Goal
Swap every "screenshot" for "screen image" in the stretch from the start of the records through the line containing "will tap(47, 141).", changing nothing else, and return only those lines.
----------
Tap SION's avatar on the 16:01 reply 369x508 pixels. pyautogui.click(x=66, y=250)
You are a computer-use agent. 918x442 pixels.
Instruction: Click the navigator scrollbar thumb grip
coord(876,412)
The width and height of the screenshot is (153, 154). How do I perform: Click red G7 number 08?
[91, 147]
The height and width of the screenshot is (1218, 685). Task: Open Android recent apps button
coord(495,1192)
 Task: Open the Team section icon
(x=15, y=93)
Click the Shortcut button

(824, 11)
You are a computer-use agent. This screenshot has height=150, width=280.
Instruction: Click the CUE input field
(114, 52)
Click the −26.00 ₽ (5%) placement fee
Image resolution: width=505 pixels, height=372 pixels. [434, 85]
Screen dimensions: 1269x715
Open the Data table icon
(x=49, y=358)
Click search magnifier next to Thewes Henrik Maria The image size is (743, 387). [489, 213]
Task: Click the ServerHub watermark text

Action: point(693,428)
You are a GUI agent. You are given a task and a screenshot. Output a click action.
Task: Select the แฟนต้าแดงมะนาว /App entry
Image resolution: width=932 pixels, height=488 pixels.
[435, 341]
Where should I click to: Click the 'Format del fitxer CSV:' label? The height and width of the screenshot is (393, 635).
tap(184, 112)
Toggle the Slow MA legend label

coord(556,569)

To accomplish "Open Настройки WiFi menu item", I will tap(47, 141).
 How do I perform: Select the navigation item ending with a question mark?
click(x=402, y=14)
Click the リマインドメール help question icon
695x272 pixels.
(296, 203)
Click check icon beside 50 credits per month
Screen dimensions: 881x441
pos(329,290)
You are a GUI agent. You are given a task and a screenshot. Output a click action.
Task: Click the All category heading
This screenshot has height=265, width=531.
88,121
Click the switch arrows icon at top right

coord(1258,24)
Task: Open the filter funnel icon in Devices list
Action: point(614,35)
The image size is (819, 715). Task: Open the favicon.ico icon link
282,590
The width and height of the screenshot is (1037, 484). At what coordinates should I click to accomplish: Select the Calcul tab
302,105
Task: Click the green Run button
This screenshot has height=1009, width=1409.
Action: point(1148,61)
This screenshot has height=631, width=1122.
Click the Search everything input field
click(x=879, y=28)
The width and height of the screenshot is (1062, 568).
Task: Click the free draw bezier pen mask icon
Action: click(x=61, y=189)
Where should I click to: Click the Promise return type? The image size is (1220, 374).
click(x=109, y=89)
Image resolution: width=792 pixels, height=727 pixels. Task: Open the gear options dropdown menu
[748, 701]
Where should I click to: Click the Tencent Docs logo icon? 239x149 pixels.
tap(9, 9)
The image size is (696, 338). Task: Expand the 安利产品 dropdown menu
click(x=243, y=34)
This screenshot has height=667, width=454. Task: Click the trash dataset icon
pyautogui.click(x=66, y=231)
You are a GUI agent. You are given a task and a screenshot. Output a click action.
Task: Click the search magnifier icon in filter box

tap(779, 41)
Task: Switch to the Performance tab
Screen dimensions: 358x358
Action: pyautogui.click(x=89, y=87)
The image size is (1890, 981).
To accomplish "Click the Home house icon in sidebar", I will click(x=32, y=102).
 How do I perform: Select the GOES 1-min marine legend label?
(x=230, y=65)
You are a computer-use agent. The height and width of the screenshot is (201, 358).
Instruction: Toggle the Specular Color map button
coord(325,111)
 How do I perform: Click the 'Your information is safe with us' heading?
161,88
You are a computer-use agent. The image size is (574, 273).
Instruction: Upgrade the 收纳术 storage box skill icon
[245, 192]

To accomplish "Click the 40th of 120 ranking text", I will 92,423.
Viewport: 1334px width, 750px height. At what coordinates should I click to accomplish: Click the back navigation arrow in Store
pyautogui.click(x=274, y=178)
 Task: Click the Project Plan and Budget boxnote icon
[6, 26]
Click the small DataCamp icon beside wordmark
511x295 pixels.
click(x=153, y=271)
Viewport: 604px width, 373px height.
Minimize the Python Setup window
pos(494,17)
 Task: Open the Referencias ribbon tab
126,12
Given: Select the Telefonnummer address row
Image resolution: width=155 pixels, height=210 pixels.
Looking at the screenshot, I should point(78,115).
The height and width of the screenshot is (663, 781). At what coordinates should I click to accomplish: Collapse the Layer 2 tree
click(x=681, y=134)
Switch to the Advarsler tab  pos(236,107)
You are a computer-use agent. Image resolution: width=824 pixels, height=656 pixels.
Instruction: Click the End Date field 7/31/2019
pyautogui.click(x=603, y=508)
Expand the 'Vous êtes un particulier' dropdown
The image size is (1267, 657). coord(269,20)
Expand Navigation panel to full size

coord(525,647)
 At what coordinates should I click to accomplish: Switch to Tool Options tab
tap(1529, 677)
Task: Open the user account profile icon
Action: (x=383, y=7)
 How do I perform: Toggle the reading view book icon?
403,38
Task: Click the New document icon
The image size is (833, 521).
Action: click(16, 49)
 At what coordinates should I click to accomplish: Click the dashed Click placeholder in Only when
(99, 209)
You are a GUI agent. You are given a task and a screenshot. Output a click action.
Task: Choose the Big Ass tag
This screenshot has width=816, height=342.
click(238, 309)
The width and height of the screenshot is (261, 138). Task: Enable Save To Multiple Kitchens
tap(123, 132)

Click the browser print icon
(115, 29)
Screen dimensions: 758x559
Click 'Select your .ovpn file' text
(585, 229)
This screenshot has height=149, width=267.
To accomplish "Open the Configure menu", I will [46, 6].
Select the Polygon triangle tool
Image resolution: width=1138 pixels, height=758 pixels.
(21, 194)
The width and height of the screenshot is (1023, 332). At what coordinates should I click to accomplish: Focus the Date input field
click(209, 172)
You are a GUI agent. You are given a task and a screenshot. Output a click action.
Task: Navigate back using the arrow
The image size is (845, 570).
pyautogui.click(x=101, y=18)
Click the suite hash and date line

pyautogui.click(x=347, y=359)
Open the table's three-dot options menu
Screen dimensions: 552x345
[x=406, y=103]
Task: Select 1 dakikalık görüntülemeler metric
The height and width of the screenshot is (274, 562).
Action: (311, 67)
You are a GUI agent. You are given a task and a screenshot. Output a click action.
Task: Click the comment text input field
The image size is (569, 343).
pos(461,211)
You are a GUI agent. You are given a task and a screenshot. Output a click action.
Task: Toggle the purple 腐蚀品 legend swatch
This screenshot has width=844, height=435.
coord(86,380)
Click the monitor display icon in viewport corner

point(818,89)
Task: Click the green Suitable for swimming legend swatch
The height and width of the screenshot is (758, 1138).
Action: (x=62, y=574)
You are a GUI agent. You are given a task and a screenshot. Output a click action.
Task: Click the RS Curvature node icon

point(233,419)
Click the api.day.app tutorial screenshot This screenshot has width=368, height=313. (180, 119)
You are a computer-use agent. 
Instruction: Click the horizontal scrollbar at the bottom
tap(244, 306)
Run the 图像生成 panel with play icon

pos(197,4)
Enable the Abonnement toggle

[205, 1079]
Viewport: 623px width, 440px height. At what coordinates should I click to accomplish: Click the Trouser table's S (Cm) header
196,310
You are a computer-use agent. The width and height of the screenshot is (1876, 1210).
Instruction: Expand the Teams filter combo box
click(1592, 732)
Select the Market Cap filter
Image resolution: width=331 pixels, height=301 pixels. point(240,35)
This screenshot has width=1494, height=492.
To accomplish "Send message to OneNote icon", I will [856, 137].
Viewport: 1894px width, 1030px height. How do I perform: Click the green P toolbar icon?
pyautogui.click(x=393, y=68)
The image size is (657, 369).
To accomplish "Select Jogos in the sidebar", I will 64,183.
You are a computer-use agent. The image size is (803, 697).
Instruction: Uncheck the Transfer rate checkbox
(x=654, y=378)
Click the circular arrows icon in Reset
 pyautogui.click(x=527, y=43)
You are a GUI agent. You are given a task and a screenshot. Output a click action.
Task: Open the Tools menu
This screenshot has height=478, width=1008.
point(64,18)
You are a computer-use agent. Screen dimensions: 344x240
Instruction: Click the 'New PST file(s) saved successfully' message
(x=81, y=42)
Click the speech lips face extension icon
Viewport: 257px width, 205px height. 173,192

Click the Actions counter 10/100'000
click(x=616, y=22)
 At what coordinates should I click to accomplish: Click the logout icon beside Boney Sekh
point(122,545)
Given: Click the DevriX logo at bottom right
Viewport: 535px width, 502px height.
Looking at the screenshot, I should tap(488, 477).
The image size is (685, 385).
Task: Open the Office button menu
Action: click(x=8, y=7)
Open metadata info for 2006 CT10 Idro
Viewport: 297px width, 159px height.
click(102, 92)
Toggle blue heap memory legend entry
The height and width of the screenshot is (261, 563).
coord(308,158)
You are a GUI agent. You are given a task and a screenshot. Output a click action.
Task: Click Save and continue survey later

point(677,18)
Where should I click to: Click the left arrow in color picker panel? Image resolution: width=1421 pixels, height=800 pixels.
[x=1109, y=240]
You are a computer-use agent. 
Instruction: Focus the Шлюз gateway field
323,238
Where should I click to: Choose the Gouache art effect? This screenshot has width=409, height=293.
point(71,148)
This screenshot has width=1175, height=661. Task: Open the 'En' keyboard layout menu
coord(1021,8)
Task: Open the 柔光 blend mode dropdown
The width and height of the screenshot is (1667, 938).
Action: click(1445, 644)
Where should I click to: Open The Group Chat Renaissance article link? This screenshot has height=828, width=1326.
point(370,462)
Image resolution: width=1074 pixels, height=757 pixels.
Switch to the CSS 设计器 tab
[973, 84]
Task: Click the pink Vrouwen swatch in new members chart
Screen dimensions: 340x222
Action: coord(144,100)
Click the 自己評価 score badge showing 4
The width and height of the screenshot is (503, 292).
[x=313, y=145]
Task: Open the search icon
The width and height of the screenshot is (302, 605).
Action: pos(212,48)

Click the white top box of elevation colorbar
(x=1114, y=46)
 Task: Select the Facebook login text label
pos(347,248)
----------
Answer to this exercise
Tap SION's avatar on the 16:01 reply 369x508 pixels. pyautogui.click(x=66, y=250)
You are a computer-use agent. 918x442 pixels.
Instruction: Click the navigator scrollbar thumb grip
coord(876,412)
The width and height of the screen image is (153, 154). How do I perform: Click red G7 number 08?
[91, 147]
The height and width of the screen image is (1218, 685). Task: Open Android recent apps button
coord(495,1192)
 Task: Open the Team section icon
(x=15, y=93)
Click the Shortcut button

(824, 11)
You are a computer-use agent. This screen image has height=150, width=280.
Instruction: Click the CUE input field
(114, 52)
Click the −26.00 ₽ (5%) placement fee
Image resolution: width=505 pixels, height=372 pixels. [434, 85]
Screen dimensions: 1269x715
Open the Data table icon
(x=49, y=358)
Click search magnifier next to Thewes Henrik Maria The image size is (743, 387). [489, 213]
Task: Click the ServerHub watermark text

Action: point(693,428)
You are a GUI agent. You are given a task and a screen image. Output a click action.
Task: Select the แฟนต้าแดงมะนาว /App entry
Image resolution: width=932 pixels, height=488 pixels.
[435, 341]
Where should I click to: Click the 'Format del fitxer CSV:' label? The height and width of the screen image is (393, 635).
tap(184, 112)
Toggle the Slow MA legend label

coord(556,569)

To accomplish "Open Настройки WiFi menu item", I will tap(47, 141).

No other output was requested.